1/2 cup sliced almonds + 2 Tbsp whole almonds roughly chopped
1/4 cup + 2 Tbsp pumpkin seeds
1/4 cup walnuts coarsely chopped
1/4 cup flaxseed meal
1/4 cup almond meal
1/4 cup unsweetened shredded coconut
1/4 cup canned pumpkin
1/4 chopped dates (could use dried cranberries instead)
1/4 cup egg whites
1 Tbsp honey
1 tsp vanilla
1 tsp cinnamon
1/4 tsp salt
1. Preheat oven to 325 F.
2. In a large bowl, mix all of the ingredients above until thoroughly combined. Spread onto a large baking sheet lined with foil (use a cooking spray or coconut oil to grease the foil so that the granola doesn’t stick).
3. Spread mixture onto the foil and bake for 18-20 minutes, removing once to stir at 10 minutes.
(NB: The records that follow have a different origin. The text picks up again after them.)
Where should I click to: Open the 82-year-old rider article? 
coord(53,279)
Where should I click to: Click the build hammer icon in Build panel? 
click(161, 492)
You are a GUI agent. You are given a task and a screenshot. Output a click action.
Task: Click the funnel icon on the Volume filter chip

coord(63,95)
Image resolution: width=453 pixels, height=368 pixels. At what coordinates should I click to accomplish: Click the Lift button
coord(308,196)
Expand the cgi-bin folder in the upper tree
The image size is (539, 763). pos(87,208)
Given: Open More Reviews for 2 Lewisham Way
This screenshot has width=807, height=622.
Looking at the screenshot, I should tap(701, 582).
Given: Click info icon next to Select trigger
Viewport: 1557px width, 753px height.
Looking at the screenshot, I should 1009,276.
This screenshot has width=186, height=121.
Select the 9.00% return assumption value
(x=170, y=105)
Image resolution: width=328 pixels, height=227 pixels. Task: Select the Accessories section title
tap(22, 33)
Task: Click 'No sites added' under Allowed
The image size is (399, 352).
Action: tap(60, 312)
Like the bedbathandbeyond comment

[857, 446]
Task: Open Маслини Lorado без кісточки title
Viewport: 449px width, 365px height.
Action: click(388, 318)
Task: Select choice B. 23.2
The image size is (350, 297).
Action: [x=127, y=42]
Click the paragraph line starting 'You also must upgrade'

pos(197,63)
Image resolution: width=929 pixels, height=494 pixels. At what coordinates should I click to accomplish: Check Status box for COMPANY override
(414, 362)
Check the granola periodically after 15 minutes to prevent burning.
4. Allow to cool completely before storing in a jar/tupperware container in the fridge (maintains crispness).
Makes about 11-12 1/4 cup servings, about 130-140 calories each (Total calories for recipe = 1520)
Topping ideas: sliced berries, bananas, coconut or almond milk, or yogurt!